Roles of ischemia and hypoxia and the molecular pathogenesis of post-burn cardiac shock.

OBJECTIVE

To evaluate the roles of ischemia and hypoxia in the development of post-burn cardiac shock and its molecular pathogenesis.

METHODS

One hundred and fifty healthy adult Wistar rats were divided into the control group and burn group inflicted with 30% total body surface area third degree burn. Groups were processed at 1, 3, 6, 12 and 24h post-burn.
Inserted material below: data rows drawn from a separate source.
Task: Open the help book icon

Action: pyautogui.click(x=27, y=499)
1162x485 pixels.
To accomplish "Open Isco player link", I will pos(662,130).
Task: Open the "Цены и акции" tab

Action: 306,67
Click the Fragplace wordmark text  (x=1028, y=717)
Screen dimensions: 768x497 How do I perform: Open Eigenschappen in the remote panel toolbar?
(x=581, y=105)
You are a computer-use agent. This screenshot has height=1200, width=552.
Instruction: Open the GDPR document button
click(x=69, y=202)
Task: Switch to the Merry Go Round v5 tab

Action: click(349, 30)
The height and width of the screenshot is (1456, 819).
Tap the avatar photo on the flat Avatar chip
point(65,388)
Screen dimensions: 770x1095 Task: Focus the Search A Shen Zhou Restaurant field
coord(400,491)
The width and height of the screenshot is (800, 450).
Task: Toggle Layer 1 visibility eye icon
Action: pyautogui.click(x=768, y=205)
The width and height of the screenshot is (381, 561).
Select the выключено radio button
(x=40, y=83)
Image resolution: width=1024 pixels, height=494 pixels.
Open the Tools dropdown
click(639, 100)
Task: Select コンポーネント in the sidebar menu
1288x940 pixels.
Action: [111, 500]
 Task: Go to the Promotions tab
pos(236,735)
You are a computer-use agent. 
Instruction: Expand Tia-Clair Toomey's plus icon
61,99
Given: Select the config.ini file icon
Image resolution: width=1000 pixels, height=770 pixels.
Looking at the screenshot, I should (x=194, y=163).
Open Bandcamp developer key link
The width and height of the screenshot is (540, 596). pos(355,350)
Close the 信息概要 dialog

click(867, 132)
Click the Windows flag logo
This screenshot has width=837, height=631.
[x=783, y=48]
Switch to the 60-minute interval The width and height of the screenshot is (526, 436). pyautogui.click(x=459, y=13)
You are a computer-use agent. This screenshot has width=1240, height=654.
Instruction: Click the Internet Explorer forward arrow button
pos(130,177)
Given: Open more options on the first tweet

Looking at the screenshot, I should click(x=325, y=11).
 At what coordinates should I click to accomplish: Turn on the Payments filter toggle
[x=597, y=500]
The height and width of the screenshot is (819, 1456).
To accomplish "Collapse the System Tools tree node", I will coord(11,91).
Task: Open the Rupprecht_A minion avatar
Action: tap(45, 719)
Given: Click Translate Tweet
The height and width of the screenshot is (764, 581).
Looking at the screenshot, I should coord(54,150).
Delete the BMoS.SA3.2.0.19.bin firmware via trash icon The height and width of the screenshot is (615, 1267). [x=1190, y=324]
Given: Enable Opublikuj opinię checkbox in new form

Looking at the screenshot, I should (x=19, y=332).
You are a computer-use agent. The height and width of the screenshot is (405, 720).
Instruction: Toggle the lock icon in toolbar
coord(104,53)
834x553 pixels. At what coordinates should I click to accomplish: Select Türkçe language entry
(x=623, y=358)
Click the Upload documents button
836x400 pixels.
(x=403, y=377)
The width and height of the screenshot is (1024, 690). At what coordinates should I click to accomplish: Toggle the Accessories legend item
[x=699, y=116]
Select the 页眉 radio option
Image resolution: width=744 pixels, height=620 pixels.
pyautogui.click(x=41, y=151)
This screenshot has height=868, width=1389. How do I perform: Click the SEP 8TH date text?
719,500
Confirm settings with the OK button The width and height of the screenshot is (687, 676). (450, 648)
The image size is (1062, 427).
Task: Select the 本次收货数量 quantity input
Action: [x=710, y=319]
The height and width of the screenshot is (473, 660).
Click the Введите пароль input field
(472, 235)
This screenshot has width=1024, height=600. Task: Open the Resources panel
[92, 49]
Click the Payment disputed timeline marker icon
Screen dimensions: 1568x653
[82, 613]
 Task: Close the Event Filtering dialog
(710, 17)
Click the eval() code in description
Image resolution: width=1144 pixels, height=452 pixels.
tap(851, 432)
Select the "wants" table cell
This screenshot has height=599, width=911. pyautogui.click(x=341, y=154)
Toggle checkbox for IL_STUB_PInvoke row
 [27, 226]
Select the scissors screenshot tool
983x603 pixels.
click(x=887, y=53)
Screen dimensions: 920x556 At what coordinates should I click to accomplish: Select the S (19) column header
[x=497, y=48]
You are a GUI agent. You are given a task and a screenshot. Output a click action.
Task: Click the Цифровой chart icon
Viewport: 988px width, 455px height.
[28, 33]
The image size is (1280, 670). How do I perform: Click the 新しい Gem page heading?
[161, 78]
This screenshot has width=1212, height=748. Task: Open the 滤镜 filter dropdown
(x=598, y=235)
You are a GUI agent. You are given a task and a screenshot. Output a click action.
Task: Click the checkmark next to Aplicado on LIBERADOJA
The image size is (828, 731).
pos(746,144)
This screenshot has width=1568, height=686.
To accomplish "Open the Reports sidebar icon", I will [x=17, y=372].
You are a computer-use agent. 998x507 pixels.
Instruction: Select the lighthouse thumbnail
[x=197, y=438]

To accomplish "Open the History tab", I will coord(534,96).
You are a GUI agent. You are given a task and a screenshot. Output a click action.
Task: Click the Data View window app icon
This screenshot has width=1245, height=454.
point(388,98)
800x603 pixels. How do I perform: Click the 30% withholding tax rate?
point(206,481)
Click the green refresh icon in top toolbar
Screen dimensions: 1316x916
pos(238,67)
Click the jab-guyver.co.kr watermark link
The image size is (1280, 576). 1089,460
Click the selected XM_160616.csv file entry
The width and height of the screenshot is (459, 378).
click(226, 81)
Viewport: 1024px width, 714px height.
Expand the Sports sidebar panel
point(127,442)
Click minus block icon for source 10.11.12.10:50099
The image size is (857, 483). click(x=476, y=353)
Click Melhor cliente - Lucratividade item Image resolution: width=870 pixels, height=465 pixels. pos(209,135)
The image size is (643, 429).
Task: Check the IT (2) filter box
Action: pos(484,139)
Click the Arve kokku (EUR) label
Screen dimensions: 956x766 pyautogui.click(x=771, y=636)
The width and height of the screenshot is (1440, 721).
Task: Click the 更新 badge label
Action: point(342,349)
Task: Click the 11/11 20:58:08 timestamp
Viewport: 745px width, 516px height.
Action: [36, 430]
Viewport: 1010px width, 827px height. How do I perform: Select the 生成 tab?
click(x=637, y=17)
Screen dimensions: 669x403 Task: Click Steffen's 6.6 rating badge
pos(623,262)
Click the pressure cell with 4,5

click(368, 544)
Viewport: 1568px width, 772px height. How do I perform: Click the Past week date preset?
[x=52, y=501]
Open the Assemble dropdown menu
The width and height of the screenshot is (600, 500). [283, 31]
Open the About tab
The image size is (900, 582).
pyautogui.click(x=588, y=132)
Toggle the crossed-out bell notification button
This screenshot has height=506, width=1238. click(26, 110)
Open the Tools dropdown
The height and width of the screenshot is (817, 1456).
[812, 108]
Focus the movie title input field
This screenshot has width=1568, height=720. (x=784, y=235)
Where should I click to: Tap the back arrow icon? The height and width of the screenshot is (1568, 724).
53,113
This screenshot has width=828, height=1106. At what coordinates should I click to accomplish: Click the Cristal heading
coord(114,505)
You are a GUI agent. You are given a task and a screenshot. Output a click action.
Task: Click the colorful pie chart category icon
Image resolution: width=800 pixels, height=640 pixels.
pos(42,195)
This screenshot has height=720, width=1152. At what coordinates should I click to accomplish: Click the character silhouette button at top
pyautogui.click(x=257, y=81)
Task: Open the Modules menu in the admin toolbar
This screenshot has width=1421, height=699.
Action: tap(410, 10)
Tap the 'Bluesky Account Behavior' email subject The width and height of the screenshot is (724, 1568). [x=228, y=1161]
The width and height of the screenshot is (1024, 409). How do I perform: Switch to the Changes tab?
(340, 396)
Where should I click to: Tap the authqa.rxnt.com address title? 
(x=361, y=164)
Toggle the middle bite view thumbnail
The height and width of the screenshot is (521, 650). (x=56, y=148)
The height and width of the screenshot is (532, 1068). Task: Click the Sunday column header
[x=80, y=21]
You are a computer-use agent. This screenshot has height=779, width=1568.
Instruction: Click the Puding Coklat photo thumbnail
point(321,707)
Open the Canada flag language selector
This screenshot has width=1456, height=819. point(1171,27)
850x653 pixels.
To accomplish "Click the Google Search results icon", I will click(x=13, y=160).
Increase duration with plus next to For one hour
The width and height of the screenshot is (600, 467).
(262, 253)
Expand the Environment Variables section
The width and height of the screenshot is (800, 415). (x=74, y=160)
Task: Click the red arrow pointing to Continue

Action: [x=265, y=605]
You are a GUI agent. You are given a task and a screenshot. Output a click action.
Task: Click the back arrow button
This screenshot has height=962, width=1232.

Myocardial contractile function, myocardial microvascular permeability, volume of regional myocardial blood flow, levels of myocardial myosin light chain 1 (CM-LC1), myocardial NF-kappaB (nuclear factor kappa B) activity, MPO (myeloperoxidase), TNFalpha (tumor necrosis factor alpha) mRNA expression and levels of myocardial TNFalpha were measured.

MAIN RESULTS

Myocardial microvascular permeability began to rise at 1h post-burn and was still rising at 24h (2.1 times as high as that of the control group); the volume of regional myocardial blood flow fell significantly and remained at a level markedly lower than that in the control group; CM-LC1 also rose significantly and reached a level 18.6 times as high as that in the control group; myocardial NF-kappaB activity and TNFalpha mRNA expression were significantly promoted; elevation of levels of myocardial TNFalpha and MPO activity occurred; cardiac mechanic parameters including LVSP, +/-dp/dt max significantly decreased while LVEDP increased.

CONCLUSION

The findings of the present study suggest severe myocardial damage due to ischemia and hypoxia following burns; promotion of myocardial NF-kappaB activity and TNFalpha mRNA expression in myocardium may be an important factor in the development of post-burn cardiac shock.